• _TASKS TO CARRY OUT_
1 > In the essay on teaching composition alongside social and emotional competencies, why can a single false step make the whole writing process feel like it is falling apart? Answer in one to three sentences.
2 > Carry on the essay on teaching composition alongside social and emotional competencies, starting from the point where it stops.

• _SELECTION_
By Stacy Bailey

If teaching composition competencies were easy, people would not struggle so profoundly during the composition process that many feel compelled to conclude that they are “just not good writers.”

Likewise, if teaching people social and emotional competencies were easy, people would not struggle so profoundly during the humaning process that many feel compelled to conclude that they are “just not good at relationships.”

What if we put these two critical yet complicated competencies in service of each other? Could we help people become better writers and better relationship managers in one fell swoop? What if one of the reasons that people struggle so much with the one, is that they learned it in absence of the other?

Let’s tackle the composition process first: it’s messy. People need to scaffold so many skills one on top of another that one false step can often make it feel like the whole scaffold is crumbling. The composition competencies have been defined by “experts” in education. They have been codified and parsed into the smallest minutiae. We in education know these are standards. Students, by the time they graduate high school should be able to “Write with a clear focus, coherent organization, sufficient elaboration, and detail” and, “Effectively use content-specific language, style, tone, and text structure to compose or adapt writing for different audiences and purposes.” All the while, applying “standard English conventions to effectively communicate with written language.”

Do you think that most high school graduates can do that? This alone begs another question: The subjectivity of the whole evaluation of composition. What constitutes clear focus, coherent organization, and sufficient elaboration? Who gets the final say in whether the use of content-specific language, style, tone, and text structure was effective? It’s enough to make the strongest of students doubt themselves.

A block of data:
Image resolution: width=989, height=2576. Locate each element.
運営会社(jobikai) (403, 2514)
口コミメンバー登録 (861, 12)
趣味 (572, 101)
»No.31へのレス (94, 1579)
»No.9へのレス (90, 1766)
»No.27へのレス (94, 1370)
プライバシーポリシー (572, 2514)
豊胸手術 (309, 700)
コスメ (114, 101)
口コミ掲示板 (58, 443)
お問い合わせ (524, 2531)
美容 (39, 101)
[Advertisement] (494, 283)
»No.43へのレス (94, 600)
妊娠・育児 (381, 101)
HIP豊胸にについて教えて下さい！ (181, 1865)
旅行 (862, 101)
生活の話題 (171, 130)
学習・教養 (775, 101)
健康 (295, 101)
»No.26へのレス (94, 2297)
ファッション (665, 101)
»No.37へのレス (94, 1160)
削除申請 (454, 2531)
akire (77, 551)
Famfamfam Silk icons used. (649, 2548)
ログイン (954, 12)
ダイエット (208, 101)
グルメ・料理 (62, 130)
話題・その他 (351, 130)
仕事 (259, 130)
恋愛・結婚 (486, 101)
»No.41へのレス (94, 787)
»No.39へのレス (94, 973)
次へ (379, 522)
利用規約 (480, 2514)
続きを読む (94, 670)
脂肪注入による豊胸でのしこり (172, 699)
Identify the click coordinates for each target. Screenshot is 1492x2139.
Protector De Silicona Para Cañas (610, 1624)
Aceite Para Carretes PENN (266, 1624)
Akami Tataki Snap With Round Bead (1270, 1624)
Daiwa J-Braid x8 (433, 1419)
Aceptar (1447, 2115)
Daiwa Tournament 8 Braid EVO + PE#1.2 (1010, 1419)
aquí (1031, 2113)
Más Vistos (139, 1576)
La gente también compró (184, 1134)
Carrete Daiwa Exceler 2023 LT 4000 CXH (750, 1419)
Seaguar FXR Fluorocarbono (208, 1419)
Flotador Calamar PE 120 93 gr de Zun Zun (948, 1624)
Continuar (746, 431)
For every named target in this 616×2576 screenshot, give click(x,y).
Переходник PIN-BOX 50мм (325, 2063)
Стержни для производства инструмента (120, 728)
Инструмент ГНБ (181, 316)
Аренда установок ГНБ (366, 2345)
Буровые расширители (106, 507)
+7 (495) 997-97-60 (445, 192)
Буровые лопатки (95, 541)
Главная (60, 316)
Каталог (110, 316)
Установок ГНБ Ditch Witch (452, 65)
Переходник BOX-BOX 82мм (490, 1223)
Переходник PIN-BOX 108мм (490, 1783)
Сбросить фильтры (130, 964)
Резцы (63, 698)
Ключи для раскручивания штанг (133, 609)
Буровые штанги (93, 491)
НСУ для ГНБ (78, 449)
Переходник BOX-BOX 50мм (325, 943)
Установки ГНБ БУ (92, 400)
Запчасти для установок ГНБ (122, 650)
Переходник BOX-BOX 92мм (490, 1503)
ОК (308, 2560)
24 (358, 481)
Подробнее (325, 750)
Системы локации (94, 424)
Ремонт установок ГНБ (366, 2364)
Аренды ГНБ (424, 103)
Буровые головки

• _OUTPUTS IN ORDER_
1 > Composition requires people to scaffold many skills one on top of another. Because each skill rests on the ones beneath it, one false step can make it feel like the whole scaffold is crumbling.

2 >
The other process that we want to consider here is social and emotional learning (SEL). These skills too have been codified by a body of experts at the Collaborative Association for Social and Emotional Learning (CASEL): intrapersonal skills, interpersonal skills, and responsible decision making. They too have been parsed into minutiae: having self-confidence and engaging in self-motivation lead to better intrapersonal skills; perspective taking and social engagement lead to better interpersonal skills; and being able to identify a problem and analyze a situation lead to responsible decision making skills.

Do you think that most high school graduates can do that? This alone begs another question: The subjectivity of the whole evaluation of social and emotional competencies. What constitutes real self-confidence? Who gets the final say in whether the use of problem identification and analysis of a situation was effective? It’s enough to make the strongest of students doubt themselves.

Now let’s see what could happen if we put these two in service of each other. Would the sum of the parts be greater than the whole?

I’ll jump right into the deep end (in the Language Arts teacher world at least) and talk about grammar instruction. It’s often the most reviled, “let’s just get through” it part of a lesson for teachers and students alike. Frequently we rely on endless direct instruction or lots of worksheets. The likelihood of transference from worksheet lessons to actual writing is slim to none. The ability to make grammar relevant, exciting, and sexy is also non-existent.

Now, imagine a world in which you are teaching grammar to students who have the ability to identify problems, analyze situations, evaluate approaches, and reflect on application of strategies. Really take a minute and imagine that…

See, the trick to teaching grammar is not to have the kids look at a word and memorize the part of speech. It’s about getting them to see the meta-level of language. To see each set of words as a problem that needs to be analyzed. If kids can grasp the concept that 4=4 and 2+2=4 and x=4, then they can grasp the concept that pig can be a noun (Look at the pig), a verb (I am pigging out), and an adjective (I gave the animals pig chow). So kids who can identify the problem, analyze the situation, and evaluate their approach can do grammar. Likewise with teaching structures of composition. If you tell a student that her writing within a paragraph is not fluent, and she has the ability to analyze the problem, and reflect on the application of strategies (in this case the transition techniques that you taught her), then she can improve her own writing.

Getting your students to this point is merely about teaching them the critical Social, Emotional, and Academic skills needed to process complex information. This requires spending time imbedding these skills into your instruction (for more information on how go here).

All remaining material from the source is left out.